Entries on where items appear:
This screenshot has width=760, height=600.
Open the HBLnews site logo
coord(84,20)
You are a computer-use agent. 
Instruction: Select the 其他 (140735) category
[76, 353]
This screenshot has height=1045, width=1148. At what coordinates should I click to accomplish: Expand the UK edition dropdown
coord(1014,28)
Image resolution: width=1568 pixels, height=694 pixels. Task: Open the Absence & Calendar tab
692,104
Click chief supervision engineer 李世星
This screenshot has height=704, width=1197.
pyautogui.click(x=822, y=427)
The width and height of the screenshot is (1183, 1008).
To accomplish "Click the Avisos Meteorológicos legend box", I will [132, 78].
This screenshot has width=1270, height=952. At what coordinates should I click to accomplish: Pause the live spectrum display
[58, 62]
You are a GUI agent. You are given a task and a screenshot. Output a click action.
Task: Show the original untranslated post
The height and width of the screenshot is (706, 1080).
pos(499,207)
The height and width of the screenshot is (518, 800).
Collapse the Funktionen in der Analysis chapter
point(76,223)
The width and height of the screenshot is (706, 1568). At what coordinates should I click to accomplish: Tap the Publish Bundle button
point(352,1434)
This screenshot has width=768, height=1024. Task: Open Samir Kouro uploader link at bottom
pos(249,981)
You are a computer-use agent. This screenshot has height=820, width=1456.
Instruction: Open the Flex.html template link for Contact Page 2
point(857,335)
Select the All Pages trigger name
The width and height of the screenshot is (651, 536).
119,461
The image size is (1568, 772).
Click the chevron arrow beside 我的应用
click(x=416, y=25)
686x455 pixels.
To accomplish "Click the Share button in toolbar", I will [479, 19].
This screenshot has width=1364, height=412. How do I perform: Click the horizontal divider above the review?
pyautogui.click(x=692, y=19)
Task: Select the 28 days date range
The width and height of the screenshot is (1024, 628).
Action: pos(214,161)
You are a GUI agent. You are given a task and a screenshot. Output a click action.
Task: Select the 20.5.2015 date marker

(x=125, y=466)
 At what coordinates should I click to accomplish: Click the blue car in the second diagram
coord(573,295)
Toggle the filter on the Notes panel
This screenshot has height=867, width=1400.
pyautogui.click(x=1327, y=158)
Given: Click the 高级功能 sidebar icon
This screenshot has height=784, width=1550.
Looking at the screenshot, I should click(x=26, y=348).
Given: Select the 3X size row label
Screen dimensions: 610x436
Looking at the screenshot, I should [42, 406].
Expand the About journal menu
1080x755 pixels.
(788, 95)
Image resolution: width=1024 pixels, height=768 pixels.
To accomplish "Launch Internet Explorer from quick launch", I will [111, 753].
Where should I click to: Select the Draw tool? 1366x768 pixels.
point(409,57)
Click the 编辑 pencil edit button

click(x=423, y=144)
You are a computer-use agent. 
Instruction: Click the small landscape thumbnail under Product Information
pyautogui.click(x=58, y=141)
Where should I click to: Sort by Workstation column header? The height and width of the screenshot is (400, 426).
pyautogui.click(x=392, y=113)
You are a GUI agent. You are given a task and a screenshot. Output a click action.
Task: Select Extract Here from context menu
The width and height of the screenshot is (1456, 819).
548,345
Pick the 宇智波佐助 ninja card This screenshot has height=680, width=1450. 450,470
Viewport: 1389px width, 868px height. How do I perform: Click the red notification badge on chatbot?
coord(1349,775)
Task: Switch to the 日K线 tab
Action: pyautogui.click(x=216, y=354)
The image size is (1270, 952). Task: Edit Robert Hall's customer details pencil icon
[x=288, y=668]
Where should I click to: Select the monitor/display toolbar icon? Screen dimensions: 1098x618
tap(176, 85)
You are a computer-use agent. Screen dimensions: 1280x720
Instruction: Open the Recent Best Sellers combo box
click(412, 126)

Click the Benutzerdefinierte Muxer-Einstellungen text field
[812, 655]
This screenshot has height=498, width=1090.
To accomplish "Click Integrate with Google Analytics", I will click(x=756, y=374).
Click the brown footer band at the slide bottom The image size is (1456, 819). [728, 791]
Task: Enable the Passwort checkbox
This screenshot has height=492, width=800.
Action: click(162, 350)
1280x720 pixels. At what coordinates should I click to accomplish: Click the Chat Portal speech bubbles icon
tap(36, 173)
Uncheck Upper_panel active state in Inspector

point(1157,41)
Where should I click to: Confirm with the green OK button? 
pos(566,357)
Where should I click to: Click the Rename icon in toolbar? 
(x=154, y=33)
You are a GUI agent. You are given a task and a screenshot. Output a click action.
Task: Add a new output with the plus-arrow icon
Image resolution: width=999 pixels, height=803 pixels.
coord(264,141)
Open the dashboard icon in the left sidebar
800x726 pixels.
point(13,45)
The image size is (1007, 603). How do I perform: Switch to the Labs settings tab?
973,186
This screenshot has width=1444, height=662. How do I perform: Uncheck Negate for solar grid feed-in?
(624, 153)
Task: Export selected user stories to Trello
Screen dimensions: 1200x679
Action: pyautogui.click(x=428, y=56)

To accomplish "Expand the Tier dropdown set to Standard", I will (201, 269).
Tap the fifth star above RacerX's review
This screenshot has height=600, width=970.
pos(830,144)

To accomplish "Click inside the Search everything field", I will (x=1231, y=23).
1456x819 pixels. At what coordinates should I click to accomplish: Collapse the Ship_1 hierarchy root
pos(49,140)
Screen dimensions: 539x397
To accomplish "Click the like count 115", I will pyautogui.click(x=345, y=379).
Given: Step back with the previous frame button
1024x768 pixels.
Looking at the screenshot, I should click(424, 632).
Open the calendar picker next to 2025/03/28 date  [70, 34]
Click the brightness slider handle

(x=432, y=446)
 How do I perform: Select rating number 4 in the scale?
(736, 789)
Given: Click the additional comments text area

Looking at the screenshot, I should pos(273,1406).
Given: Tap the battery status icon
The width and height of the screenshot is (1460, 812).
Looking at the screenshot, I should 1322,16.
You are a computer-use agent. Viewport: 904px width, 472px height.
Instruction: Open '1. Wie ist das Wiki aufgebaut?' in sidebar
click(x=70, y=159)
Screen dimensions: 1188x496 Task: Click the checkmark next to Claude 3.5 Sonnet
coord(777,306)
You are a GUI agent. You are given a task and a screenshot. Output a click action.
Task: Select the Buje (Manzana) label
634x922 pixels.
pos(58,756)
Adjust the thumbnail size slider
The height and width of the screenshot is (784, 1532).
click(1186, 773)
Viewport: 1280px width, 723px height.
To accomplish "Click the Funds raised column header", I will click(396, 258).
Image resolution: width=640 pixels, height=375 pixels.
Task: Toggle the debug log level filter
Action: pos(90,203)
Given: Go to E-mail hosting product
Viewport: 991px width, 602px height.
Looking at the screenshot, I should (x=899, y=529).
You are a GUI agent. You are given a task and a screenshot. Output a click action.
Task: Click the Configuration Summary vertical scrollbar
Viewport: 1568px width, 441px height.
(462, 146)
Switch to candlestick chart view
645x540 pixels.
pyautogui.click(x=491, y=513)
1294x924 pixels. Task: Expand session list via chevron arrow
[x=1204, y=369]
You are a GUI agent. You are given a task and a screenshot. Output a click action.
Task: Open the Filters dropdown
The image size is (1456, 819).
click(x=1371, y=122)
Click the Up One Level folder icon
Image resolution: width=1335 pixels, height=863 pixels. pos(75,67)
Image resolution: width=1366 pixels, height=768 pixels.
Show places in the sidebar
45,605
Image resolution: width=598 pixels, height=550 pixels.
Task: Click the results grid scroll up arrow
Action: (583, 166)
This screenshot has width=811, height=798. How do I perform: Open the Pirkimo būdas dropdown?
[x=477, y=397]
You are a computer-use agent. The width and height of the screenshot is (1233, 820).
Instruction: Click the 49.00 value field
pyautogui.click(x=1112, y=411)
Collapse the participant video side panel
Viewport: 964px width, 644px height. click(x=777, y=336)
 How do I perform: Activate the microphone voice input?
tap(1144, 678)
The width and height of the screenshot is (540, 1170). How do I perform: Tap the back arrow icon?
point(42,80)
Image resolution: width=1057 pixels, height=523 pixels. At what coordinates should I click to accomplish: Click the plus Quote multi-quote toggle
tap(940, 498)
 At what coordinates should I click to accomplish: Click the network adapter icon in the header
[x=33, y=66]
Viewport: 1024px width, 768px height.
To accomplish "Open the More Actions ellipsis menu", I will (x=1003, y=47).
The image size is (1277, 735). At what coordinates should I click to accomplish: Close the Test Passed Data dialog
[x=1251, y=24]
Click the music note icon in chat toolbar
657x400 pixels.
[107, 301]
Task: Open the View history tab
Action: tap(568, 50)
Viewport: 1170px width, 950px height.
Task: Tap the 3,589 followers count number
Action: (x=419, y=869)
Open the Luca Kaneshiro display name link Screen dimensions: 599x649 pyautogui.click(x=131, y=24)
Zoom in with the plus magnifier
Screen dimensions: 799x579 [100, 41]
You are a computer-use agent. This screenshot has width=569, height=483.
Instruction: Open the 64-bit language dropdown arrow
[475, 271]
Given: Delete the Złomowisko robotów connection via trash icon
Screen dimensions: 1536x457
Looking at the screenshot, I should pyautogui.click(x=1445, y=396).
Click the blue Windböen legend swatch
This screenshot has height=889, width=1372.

- _WHAT IS EXPECTED_
Could you arrange the lines from the line with "Adjust the thumbnail size slider" to the line with "Looking at the screenshot, I should (x=899, y=529).", both included, as a JSON list of strings with one string per line and blank lines left out?

- _RESULT OF THIS EXERCISE_
[
  "Adjust the thumbnail size slider",
  "The height and width of the screenshot is (784, 1532).",
  "click(1186, 773)",
  "Viewport: 1280px width, 723px height.",
  "To accomplish \"Click the Funds raised column header\", I will click(396, 258).",
  "Image resolution: width=640 pixels, height=375 pixels.",
  "Task: Toggle the debug log level filter",
  "Action: pos(90,203)",
  "Given: Go to E-mail hosting product",
  "Viewport: 991px width, 602px height.",
  "Looking at the screenshot, I should (x=899, y=529)."
]